The 1915 municipal election was held December 13, 1915 to elect a mayor and five aldermen to sit on Edmonton City Council and four trustees to sit on each of the public and separate school boards.

There were ten aldermen on city council, but five of the positions were already filled: Hugh Calder, R N Frith, Joseph Henri Picard, James Ramsey, and Samuel Williamson were all elected to two-year terms in 1914 and were still in office.

There were seven trustees on the public school board, but three of the positions were already filled: Charles Gibbs, J J McKenzie, and William Rea had been elected to two-year terms in 1914. The same was true of the separate board, where A H Esch, Joseph Gariépy, and M J O'Farrell were continuing.

==Electoral System==
The election of mayor was conducted by First past the post.
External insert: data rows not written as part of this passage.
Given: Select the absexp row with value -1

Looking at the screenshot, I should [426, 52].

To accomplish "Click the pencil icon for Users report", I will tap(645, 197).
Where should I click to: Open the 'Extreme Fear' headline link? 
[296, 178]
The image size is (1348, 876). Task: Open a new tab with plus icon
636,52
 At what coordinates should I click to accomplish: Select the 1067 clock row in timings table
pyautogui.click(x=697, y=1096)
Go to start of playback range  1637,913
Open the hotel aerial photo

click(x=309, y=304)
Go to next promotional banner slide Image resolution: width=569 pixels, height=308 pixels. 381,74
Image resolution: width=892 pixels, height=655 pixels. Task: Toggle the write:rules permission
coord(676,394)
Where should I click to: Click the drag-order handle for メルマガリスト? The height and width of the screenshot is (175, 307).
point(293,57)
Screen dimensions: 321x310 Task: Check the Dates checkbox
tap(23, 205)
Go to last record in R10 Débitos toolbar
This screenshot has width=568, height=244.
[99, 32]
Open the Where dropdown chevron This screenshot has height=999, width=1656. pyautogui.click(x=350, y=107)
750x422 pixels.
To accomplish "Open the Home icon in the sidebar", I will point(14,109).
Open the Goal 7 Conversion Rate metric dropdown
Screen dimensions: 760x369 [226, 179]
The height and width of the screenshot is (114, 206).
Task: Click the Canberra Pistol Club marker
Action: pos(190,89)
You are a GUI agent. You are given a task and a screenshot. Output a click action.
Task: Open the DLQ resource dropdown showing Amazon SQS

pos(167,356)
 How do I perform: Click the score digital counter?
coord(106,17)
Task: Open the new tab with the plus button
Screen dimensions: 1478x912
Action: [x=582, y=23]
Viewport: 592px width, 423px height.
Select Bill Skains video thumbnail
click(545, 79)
The election of aldermen was conducted through Plurality block voting, with each voter having ability to cast as many as five votes, no more than one per candidate.

==Voter turnout==

There were 7235 ballots cast out of 17990 eligible voters, for a voter turnout of 40.2%.

==Results==

- bold indicates elected
- italics indicate incumbent
- Data for 1915 is unavailable regarding South Side representatives, instituted after the city of Strathcona, south of the North Saskatchewan River, amalgamated into Edmonton on February 1, 1912.

===Mayor===

William Thomas Henry was acclaimed for a second term as mayor.

===Aldermen===
Each successful candidate was elected to two-year term.

- Robert Douglas - 5,488
- James Macfie MacDonald - 3,504
- Orlando Bush - 3,339
- Charles Wilson - 3,300
- William Campbell McArthur - 2,933
- James Kinney - 2,857
- C C Tatham - 2,428
- Joseph Clarke - 1,633
- Joseph Driscoll - 1,523
- Rice Sheppard - 1,379
- H H Hull - 1,359
- Joseph Adair - 1,146
- Adevdat Boileau - 872
- Frederick C. Humberstone - 461

===Public school trustees===

- Walter Ramsey - 4180
- Samuel Barnes - 3942
- Henry Douglas - 3261
- J A McPherson - 3200
- W A Lewis - 2124
- J S Wright - 2010
- Avery Smith - 1353
- Amy Keane - 601
- Marion Seymour - 591

===Separate (Catholic) school trustees===

- Joseph Henri Picard - 444
- I. Tremblay - 404
- Joseph O'Neill - 389
- M. J. Kelly - 359

==Referendum==
Following the election, city burgesses (property-owners) were asked if they endorsed the city operating the power plant or whether it should go into private hands.
about 7000 voted in favour of privatization, 5000 against.
As by-law did not receive two-thirds support, the city maintained its power plant.
The City created a city-owned corporation, "EPCOR", in 1996.